Exercise materials ->
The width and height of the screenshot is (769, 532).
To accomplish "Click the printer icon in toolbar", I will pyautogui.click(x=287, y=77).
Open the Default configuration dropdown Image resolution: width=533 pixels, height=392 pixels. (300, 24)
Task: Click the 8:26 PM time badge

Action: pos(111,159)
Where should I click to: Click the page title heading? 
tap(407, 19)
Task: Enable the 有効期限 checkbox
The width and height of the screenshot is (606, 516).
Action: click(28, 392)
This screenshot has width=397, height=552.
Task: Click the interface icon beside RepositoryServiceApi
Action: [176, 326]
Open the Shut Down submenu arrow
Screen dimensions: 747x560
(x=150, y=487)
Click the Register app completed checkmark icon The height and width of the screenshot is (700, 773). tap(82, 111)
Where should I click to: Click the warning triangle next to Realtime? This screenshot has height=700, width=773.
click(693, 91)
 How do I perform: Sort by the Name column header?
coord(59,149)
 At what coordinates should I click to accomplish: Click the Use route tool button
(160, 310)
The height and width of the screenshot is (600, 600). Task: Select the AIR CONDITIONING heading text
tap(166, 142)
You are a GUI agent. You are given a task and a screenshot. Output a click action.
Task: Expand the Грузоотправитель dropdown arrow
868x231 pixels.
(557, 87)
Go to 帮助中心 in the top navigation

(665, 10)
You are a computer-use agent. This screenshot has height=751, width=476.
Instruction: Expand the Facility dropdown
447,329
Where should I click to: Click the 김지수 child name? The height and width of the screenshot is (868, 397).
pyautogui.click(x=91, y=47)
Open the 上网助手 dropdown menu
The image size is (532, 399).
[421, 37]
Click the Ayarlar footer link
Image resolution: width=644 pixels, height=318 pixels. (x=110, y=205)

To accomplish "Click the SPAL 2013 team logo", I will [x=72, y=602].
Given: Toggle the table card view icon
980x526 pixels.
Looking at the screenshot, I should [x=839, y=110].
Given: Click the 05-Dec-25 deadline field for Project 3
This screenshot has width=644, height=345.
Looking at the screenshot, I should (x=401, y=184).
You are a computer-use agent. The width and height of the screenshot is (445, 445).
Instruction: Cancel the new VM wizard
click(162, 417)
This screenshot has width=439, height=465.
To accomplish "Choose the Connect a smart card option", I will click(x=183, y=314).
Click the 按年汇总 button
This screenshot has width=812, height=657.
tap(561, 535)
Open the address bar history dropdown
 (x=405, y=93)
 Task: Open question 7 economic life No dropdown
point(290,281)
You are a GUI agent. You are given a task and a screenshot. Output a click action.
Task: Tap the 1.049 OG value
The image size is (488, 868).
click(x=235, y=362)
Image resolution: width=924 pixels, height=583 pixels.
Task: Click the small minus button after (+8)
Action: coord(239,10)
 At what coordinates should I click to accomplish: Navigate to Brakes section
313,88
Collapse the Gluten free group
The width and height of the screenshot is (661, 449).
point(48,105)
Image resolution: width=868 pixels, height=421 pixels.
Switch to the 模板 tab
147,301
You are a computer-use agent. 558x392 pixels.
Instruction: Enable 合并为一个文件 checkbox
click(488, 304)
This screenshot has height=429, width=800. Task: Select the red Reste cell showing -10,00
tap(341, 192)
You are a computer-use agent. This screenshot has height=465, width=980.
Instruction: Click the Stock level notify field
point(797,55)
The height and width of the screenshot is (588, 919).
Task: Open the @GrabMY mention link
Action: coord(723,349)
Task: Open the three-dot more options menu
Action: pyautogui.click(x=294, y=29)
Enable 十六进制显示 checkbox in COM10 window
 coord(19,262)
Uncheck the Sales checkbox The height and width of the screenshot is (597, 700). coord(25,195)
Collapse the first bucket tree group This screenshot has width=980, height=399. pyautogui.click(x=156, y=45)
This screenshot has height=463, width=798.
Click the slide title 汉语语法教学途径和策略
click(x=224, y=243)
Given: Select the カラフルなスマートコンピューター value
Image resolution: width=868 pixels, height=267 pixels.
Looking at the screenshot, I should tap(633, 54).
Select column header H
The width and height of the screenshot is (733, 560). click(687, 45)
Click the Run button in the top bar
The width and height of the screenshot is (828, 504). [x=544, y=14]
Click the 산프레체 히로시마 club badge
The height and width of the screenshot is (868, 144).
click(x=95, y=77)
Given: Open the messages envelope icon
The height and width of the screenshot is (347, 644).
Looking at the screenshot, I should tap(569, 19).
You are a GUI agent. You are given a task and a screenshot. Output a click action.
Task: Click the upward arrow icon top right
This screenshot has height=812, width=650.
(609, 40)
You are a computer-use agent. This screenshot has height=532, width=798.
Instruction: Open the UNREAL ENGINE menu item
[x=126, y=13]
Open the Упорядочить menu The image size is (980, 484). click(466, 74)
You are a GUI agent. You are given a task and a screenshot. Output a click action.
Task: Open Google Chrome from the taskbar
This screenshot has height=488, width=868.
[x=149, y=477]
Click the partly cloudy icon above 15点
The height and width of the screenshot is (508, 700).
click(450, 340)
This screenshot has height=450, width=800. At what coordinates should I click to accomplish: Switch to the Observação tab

Work instruction -> Starting from the line containing "This screenshot has height=812, width=650." and ending with the final line of the data, reproduce each line exactly as it appears, including no other lines.

The answer ->
This screenshot has height=812, width=650.
(609, 40)
You are a computer-use agent. This screenshot has height=532, width=798.
Instruction: Open the UNREAL ENGINE menu item
[x=126, y=13]
Open the Упорядочить menu The image size is (980, 484). click(466, 74)
You are a GUI agent. You are given a task and a screenshot. Output a click action.
Task: Open Google Chrome from the taskbar
This screenshot has height=488, width=868.
[x=149, y=477]
Click the partly cloudy icon above 15点
The height and width of the screenshot is (508, 700).
click(450, 340)
This screenshot has height=450, width=800. At what coordinates should I click to accomplish: Switch to the Observação tab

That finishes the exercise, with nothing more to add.